Die Symptome von Mukoviszidose können behandelt werden, an die Krankheitsursache kommt man aber therapeutisch noch nicht heran. Doch jetzt besteht Hoffnung zumindest für die Hälfte der Patienten mit Zystischer Fibrose in Deutschland, nämlich für diejenigen, bei denen die Erkrankung ausschließlich auf der Mutation namens Phe508del beruht.

Für diese Patienten existiert seit drei Jahren eine Therapie, die sich aus den Medikamenten Ivacaftor und Lumacaftor zusammensetzt. Der Handelsname dieser Fixkombi lautet Orkambi. Studien hatten erwiesen, dass sich die Lungenfunktion unter dieser Therapie nur geringfügig verbessert. Langfristig wird die Lungenerkrankung dadurch aber sehr positiv beeinflusst, da es deutlich seltener zu pulmonalen Exazerbationen kommt. Der Krankheitsverlauf wird dadurch deutlich abgemildert.

Anhand dieser Kombi-Therapie wird bei fast allen Patienten der Basisdefekt der Mukoviszidose abschwächt und die Chloridkanäle funktionieren wieder besser. Dies ist das Ergebnis einer Studie des Deutschen Zentrums für Lungenforschung in Hannover, Heidelberg und Gießen. Die Lungenfunktion wurde aber wie erwartet kaum verbessert.

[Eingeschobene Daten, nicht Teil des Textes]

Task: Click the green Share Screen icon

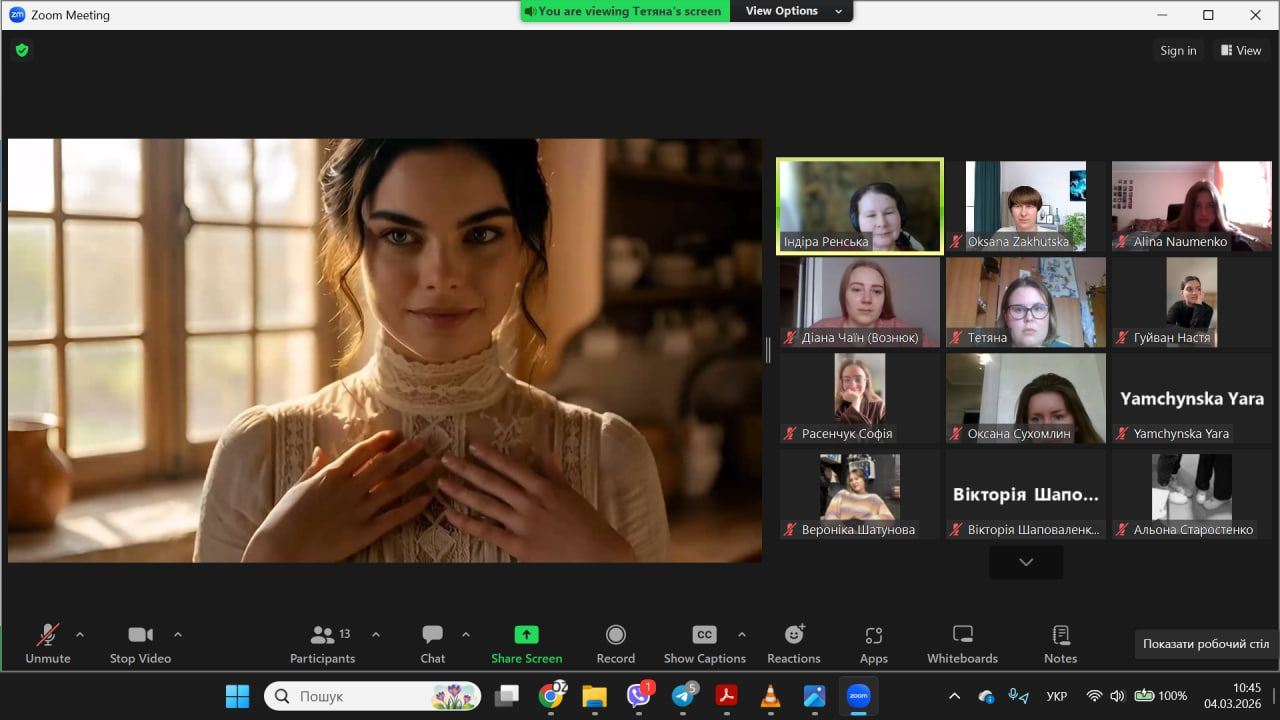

In Deutschland leiden rund 8.000 Kinder, Jugendliche und Erwachsene an Mukoviszidose. Wenn sowohl Vater als auch Mutter Träger eines mutierten CFTR-Gens sind, besteht eine Wahrscheinlichkeit von 25 Prozent, dass das Elternpaar ein Kind mit Mukoviszidose bekommt. Die neue Kombinationstherapie richtet sich an Patienten, bei denen die Erkrankung ausschließlich an der sogenannten Phe508del-Mutation liegt, dabei handelt es sich um bis zu 4.000 Menschen.

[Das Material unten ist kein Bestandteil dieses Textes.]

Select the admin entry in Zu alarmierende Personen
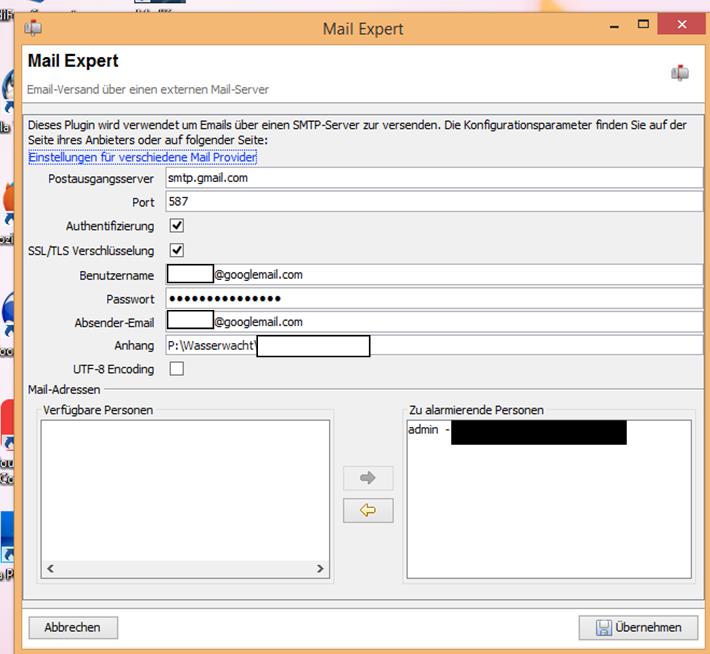The height and width of the screenshot is (654, 710). [427, 430]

Die Europäische Kommission hat vor einigen Tagen die Erweiterung der Zulassung für dieses Kombinationspräparat genehmigt. Es darf nun auch bei Kindern mit Mukoviszidose im Alter von sechs bis elf Jahren, welche eine homozygote Form der Phe508del-Mutation haben, eingesetzt werden.